Try it:
This exercise asks for every line of the material that includes the word "from".

Data section:
== Segment start ==
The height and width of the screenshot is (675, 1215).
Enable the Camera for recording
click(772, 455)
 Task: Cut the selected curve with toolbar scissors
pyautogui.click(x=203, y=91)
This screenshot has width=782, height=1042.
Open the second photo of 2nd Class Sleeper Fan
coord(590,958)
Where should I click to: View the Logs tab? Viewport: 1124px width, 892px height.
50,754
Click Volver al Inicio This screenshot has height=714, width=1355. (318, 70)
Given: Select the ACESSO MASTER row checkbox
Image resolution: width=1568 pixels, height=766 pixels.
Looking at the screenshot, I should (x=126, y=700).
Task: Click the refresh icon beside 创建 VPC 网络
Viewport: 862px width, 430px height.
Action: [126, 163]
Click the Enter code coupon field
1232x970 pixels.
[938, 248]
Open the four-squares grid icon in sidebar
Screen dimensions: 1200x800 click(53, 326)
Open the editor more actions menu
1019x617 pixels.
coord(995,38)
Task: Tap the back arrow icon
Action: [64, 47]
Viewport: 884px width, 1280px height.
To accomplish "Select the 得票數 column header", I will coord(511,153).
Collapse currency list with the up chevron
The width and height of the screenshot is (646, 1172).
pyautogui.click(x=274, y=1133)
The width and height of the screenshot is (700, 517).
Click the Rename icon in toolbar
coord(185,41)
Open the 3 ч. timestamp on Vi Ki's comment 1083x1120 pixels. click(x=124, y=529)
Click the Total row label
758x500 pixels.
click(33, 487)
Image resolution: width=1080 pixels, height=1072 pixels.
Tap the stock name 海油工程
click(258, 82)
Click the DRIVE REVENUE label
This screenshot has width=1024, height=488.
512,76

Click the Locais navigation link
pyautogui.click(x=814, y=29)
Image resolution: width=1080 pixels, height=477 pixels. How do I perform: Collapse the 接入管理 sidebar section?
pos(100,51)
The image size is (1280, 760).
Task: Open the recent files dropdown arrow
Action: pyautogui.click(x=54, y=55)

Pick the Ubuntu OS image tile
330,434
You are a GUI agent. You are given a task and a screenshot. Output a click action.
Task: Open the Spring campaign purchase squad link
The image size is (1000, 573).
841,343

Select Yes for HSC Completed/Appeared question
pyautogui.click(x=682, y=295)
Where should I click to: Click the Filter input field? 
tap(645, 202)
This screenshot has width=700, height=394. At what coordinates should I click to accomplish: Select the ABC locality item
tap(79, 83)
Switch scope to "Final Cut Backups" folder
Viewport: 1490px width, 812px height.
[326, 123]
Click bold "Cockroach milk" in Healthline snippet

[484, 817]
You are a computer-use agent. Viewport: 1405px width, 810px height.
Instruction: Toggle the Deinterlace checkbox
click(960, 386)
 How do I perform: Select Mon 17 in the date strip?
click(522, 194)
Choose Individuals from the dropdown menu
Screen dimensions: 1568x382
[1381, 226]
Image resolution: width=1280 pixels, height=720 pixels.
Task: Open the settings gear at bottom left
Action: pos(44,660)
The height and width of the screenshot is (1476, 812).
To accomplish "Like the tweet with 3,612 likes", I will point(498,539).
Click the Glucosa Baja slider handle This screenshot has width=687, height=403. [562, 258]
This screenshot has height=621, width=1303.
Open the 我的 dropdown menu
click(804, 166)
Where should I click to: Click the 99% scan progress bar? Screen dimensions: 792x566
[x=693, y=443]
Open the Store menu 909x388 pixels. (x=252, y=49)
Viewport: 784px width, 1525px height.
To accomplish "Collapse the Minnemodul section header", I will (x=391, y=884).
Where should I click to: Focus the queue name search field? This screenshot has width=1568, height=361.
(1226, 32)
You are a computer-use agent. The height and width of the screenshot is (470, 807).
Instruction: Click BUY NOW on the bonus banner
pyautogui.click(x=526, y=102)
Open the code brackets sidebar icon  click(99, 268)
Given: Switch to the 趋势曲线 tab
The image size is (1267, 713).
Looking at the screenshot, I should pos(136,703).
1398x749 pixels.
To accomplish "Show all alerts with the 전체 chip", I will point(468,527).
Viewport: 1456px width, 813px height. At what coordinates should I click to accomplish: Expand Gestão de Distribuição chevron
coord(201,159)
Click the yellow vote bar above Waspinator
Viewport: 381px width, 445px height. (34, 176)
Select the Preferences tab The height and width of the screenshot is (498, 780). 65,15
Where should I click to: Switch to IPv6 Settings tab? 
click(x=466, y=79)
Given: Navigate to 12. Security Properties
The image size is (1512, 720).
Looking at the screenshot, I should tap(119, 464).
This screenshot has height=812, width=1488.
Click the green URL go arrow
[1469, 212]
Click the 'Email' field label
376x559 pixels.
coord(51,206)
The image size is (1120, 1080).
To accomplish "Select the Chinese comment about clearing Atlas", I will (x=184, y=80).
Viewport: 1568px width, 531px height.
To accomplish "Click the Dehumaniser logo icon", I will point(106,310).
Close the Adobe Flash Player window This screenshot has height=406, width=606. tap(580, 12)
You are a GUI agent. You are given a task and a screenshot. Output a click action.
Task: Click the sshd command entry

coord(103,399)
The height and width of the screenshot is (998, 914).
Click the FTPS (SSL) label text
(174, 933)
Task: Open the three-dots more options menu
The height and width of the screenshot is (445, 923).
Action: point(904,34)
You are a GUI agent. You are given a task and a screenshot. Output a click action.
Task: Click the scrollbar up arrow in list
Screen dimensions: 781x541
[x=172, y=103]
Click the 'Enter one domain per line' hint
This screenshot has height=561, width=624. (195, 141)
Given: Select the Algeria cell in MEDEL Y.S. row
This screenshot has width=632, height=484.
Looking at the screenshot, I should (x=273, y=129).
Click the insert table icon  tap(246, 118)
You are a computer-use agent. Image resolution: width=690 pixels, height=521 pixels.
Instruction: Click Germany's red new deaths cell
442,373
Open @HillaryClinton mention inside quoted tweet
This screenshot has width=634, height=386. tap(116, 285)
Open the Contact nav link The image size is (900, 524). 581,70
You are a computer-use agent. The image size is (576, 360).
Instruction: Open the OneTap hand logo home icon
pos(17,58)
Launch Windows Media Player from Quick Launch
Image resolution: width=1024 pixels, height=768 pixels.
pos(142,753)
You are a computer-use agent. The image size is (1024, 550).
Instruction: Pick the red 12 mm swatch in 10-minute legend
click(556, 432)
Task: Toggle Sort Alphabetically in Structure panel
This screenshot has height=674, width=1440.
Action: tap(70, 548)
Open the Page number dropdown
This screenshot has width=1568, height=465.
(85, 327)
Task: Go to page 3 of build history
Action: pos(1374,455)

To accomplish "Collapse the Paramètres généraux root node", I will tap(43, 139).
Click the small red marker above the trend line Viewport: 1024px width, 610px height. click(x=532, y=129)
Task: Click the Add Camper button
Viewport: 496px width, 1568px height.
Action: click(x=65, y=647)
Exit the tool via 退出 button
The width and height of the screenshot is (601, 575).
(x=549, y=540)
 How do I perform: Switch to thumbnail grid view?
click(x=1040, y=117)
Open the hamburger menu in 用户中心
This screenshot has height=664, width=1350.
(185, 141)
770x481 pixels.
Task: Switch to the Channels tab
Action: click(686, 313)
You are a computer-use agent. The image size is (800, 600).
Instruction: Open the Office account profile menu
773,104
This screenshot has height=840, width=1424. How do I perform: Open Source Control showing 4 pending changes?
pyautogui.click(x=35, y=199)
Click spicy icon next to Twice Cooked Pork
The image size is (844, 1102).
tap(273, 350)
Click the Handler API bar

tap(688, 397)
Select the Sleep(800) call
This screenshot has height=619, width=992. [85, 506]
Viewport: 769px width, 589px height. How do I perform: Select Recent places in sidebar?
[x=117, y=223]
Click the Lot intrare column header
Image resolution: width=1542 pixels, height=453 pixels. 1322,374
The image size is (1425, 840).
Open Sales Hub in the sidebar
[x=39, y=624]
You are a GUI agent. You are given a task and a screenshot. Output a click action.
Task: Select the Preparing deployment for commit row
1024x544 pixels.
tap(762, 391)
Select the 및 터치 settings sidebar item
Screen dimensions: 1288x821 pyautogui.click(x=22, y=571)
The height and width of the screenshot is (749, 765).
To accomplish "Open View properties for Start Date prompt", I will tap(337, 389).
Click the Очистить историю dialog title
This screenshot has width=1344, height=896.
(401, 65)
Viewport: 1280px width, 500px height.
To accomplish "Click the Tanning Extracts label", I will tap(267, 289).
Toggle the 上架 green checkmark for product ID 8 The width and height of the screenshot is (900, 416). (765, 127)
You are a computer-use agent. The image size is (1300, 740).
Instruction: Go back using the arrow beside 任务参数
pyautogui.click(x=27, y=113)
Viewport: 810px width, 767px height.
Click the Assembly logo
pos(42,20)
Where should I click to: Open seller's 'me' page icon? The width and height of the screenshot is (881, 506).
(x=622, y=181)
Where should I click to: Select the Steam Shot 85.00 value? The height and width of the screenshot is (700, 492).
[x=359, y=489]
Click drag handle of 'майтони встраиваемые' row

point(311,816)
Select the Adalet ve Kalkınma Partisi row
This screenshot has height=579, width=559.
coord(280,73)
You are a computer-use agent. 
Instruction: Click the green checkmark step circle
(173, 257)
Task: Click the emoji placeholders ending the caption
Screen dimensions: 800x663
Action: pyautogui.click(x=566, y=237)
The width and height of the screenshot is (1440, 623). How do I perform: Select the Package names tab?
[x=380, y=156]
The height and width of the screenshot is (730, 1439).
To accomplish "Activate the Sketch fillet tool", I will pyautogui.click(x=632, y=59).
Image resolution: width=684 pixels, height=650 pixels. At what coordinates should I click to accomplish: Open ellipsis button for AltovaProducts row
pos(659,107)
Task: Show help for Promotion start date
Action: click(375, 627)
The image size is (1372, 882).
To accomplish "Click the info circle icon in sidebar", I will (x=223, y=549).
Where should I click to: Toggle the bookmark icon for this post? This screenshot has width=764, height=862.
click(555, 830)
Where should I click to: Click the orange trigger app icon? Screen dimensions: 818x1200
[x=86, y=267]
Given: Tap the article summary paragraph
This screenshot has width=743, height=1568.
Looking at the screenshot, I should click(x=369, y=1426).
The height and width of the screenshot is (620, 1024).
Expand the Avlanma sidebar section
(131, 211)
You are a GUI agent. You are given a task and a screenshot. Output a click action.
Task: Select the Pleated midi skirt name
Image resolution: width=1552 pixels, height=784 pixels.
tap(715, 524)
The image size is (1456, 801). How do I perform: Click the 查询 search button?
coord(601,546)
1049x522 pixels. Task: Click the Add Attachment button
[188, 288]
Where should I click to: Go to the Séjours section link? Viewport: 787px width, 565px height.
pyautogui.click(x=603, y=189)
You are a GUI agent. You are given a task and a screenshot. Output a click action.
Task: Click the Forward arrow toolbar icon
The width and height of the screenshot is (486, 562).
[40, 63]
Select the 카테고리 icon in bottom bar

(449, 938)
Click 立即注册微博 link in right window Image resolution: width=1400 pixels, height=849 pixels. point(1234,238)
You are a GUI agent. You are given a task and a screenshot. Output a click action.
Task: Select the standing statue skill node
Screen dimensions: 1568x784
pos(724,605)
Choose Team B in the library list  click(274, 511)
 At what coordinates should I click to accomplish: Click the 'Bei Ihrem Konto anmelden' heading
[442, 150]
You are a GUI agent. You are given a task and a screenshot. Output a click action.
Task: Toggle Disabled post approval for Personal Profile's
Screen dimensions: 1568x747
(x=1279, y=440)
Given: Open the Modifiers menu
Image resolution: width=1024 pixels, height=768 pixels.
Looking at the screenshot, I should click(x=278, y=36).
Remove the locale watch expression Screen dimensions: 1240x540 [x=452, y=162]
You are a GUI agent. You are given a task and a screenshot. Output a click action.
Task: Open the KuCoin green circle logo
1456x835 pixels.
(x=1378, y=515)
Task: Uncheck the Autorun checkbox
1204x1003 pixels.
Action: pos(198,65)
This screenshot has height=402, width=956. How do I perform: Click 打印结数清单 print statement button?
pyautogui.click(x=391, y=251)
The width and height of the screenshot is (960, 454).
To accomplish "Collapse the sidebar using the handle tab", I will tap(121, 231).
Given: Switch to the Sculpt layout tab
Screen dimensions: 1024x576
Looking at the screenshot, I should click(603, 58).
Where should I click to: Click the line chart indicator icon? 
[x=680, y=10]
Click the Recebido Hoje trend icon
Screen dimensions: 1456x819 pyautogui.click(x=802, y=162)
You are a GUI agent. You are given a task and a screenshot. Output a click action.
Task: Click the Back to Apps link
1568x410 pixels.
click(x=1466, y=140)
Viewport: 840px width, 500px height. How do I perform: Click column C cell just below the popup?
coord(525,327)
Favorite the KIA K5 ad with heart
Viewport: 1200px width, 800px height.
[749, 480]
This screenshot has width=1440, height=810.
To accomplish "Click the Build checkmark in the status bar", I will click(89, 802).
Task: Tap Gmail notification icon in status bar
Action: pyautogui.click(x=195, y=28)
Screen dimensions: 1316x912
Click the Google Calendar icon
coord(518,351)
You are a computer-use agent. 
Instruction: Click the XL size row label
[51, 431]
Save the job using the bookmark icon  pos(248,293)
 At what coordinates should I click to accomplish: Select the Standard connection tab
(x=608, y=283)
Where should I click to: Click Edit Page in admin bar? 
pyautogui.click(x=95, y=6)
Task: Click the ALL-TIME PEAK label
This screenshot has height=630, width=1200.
== Segment end ==
Output of the task:
Choose Individuals from the dropdown menu
Launch Windows Media Player from Quick Launch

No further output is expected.